Personal information
- Native name: Юрий Михайлович Бакаринов
- Full name: Yuriy Mikhailovich Bakarinov
- Nationality: Russian
- Born: 8 May 1938 Moscow, Russian SFSR, Soviet Union
- Died: 12 November 2025 (aged 87)
- Height: 169 cm (5 ft 7 in)
- Weight: 100 kg (220 lb)

Sport
- Country: Soviet Union
- Event: Hammer throw

Achievements and titles
- Personal best: HT: 69.55 m (1964)

Medal record
Men's athletics
Representing Soviet Union
European Championships
| Bronze medal – third place | 1962 Belgrade | Hammer throw |
Summer Universiade
| Bronze medal – third place | 1965 Budapest | Hammer throw |

= Yuriy Bakarinov =

Soviet-Russian hammer thrower

Yuriy Mikhailovich Bakarinov (Юрий Михайлович Бакаринов; 8 May 1938 - 12 November 2025) was a Russian athletics coach and former hammer thrower. Representing the Soviet Union, he won bronze at the 1962 European Championships and placed fifth at the 1964 Summer Olympics.

==Biography==
Bakarinov was born in Moscow on 8 May 1938. During the early 1960s he was one of many top Soviet hammer throwers, together with Vasily Rudenkov, Romuald Klim, Yuriy Nikulin, Gennadiy Kondrashov, Anatoliy Samotsvetov and Aleksey Baltovskiy; he was ranked in the world's top 10 for five consecutive years from 1960 to 1964, but faced strong competition for spots on the national team. In 1962 he threw 66.57 m at the European Championships in Belgrade, winning bronze behind Hungary's Gyula Zsivótzky (who set a new European record of 69.64 m) and Baltovskiy. Bakarinov's best throw that year, 68.90 m, ranked him third on the world year list and first in the Soviet Union.

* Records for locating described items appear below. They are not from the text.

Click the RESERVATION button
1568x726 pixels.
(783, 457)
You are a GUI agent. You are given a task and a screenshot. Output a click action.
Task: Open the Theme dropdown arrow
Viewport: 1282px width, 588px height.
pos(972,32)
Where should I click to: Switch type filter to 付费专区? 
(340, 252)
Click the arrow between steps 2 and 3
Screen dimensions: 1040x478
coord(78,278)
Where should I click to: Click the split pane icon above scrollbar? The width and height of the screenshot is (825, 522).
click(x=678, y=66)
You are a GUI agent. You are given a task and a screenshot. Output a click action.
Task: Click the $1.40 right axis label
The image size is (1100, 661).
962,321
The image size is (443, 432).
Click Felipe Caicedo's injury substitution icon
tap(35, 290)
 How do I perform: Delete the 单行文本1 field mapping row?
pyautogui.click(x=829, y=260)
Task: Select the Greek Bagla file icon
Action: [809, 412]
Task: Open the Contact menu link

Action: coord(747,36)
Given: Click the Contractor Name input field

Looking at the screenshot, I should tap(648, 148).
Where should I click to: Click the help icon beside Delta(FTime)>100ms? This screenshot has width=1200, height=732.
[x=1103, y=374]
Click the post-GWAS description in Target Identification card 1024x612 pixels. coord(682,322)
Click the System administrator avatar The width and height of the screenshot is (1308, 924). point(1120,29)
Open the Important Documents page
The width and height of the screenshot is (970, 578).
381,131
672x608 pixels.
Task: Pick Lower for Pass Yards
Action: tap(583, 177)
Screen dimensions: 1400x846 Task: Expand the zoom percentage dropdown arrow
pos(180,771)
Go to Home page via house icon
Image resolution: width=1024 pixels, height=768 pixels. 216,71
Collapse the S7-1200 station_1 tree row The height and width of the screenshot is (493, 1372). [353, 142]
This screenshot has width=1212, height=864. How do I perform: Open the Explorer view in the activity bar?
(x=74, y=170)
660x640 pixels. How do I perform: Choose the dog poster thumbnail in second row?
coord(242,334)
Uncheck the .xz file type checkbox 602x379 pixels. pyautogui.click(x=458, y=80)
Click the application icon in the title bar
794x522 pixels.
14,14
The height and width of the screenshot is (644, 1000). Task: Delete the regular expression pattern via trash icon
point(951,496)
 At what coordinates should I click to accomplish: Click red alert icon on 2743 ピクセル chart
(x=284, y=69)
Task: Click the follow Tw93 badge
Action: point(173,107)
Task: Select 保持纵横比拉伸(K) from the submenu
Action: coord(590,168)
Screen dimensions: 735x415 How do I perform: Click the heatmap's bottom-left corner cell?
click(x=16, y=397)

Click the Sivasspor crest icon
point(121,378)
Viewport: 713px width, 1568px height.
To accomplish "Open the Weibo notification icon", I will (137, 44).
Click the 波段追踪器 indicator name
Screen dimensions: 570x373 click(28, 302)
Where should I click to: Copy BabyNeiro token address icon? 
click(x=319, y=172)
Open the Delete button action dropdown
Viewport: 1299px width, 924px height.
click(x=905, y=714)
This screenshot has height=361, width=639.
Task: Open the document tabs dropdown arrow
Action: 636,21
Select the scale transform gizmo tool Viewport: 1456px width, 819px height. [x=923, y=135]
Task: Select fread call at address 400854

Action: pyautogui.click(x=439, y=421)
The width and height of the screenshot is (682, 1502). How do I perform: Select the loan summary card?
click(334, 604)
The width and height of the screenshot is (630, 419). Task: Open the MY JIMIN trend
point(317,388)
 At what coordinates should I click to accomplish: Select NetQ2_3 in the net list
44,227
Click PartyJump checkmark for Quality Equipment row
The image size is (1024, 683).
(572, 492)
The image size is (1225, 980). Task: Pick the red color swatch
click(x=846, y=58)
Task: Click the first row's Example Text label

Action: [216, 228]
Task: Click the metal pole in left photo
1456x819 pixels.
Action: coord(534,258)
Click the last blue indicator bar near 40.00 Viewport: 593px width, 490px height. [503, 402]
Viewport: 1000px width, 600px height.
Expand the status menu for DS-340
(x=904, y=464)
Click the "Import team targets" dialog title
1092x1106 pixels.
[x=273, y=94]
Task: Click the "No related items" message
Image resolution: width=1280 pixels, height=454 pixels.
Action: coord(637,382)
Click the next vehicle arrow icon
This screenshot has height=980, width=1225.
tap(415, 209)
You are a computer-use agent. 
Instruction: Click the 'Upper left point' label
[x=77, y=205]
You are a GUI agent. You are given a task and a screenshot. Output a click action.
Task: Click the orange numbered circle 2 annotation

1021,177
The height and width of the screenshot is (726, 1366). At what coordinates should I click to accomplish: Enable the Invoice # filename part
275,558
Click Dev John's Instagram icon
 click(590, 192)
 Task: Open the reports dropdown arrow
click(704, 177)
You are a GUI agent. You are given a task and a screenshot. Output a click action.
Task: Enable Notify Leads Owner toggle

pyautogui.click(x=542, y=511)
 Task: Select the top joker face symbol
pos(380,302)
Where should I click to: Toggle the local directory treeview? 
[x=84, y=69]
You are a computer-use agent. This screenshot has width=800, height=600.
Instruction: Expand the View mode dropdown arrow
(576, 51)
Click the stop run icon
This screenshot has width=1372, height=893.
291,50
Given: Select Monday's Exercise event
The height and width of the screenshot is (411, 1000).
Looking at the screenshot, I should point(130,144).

Bakarinov won the Soviet championship once, in an upset in 1964; the favorites, Kondrashov and Klim, surprisingly only placed fifth and sixth. Bakarinov's winning throw, 69.55 m, was a new Soviet record and secured him a place on the Soviet team for the Olympics in Tokyo; his national record was, however, short-lived, as Klim broke it at a secondary tryout meeting two weeks later. Bakarinov placed fifth in the Olympic final, with a best throw of 66.72 m; Klim won with 69.74 m, breaking the Soviet record again. Bakarinov's results dropped slightly after 1964, though he remained in the world's top 20 on season bests for three more years; in 1965 he won bronze behind Zsivótzky and Kondrashov at the Universiade in Budapest.

Bakarinov was short for a thrower, only 169 cm (5 ft 6 1/2 in) tall, but had good speed and technique. After his throwing career he remained active in the sport as a coach, and served as the national team's throwing events coach for both the Soviet Union and Russia; he was replaced with Aleksey Malyukov in 2007 after disappointing performances from Russian throwers at the World Championships in Osaka and other major meets. Throwers personally coached by Bakarinov include Aleksey Zagorniy and Igor Astapkovich.